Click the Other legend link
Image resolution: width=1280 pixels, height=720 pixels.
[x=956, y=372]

******

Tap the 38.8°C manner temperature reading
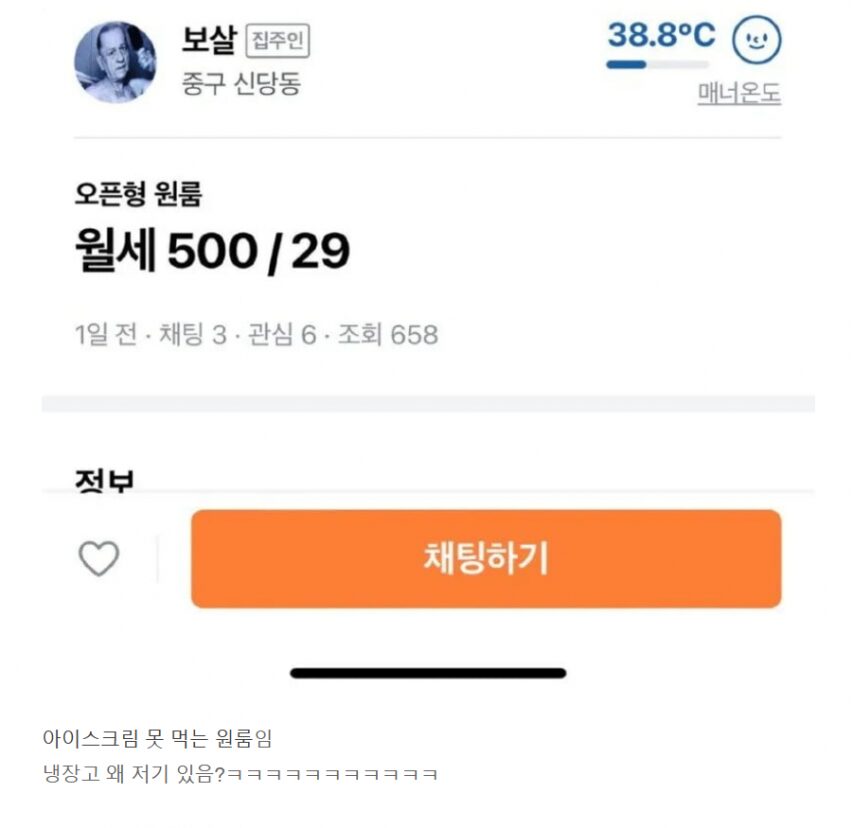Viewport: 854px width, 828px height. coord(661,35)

******

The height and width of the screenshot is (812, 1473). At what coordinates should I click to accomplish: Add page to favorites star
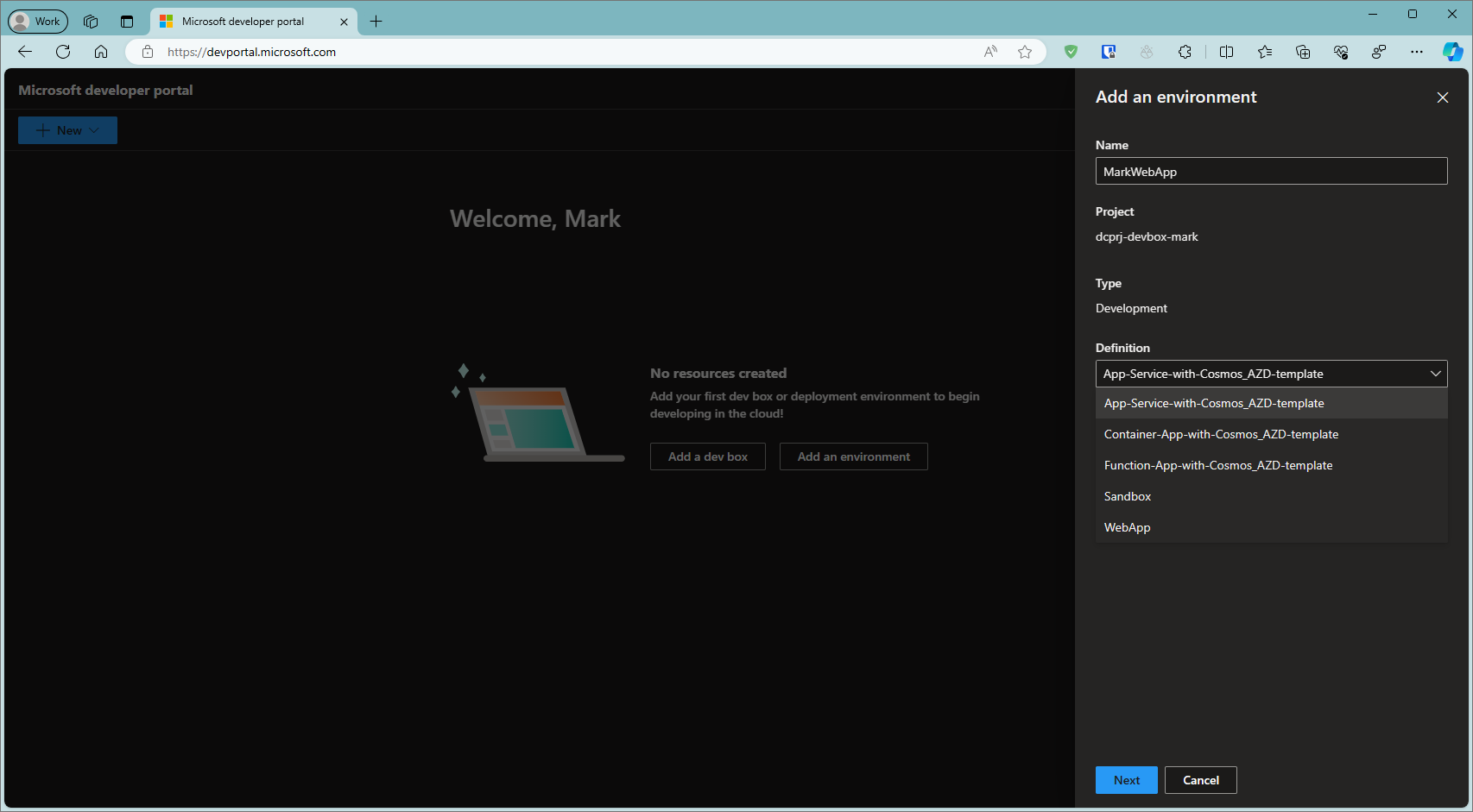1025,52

******

» **WORK TO COMPLETE**:
Quote the records word for word, starting at the line that contains "Click the Other legend link" and ending at the line that contains "[x=956, y=372]", with both of those lines included.

» **RESULT**:
Click the Other legend link
Image resolution: width=1280 pixels, height=720 pixels.
[x=956, y=372]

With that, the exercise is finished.